The biggest loan of all, US$4.5 billion, went to Oleg Deripaska, once Russia’s richest man, whose personal fortune has shrunk by US$20 billion since the meltdown. His empire, which stretches from metals to mining to finance to cars, accounts for fully two per cent of the Russian GDP. To pay off crushing debts, he is peddling stakes in just about everything he owns (including Canadian car-parts manufacturer Magna), and restructuring US$7.5 billion of debt for UC Rusal, the world’s biggest aluminum producer and his crown jewel.

Roman Abramovich, the multi-billionaire owner of the Chelsea Football Club, and a fleet of private yachts known as “Roman’s Navy,” has also leaned on the state for his metals and mining company Evraz, picking up two government loans totalling US$1.8 billion to help repay foreign creditors. Oleg Tinkov, who made his money in beer and finances, and Lev Leviev, who made his US$8.5-billion fortune in diamonds, have each unloaded a jet.

Indeed, Russia’s entire private sector is in serious trouble because, over the past five years, its oligarchs borrowed at least US$490 billion from global banks and investors, merging, acquiring, and expanding at a voracious pace, creating sprawling empires on mountains of borrowed rubles. But over-borrowing is ending badly for the oligarchs, as it always does when credit conditions tighten, consumers stop spending, banks stop lending, and cheap money dries up. Along with commodity prices, the curtain has come crashing down on the Russian economy, revealing just how vulnerable some companies were—and how incompetently they were being run, says London-based Russia watcher Edward Lucas, author of The New Cold War.
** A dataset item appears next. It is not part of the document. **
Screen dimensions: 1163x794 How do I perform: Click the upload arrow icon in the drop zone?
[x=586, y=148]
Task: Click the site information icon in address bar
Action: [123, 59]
To keep his business afloat, Sergei Polonsky, head of Russian real estate giant the Mirax Group, sold his prized yachts, his hotel, Sungate Port Royal, and his house on the Côte d’Azur. It wasn’t enough. Mirax, worth US$1.2 billion in 2008 according to Forbes, has had to stop all construction after a court froze the firm’s assets for its failure to repay a US$242-million loan. Call it karma. This is the same Polonsky who, just a year ago, declared, “Those who don’t have a billion can go to hell.”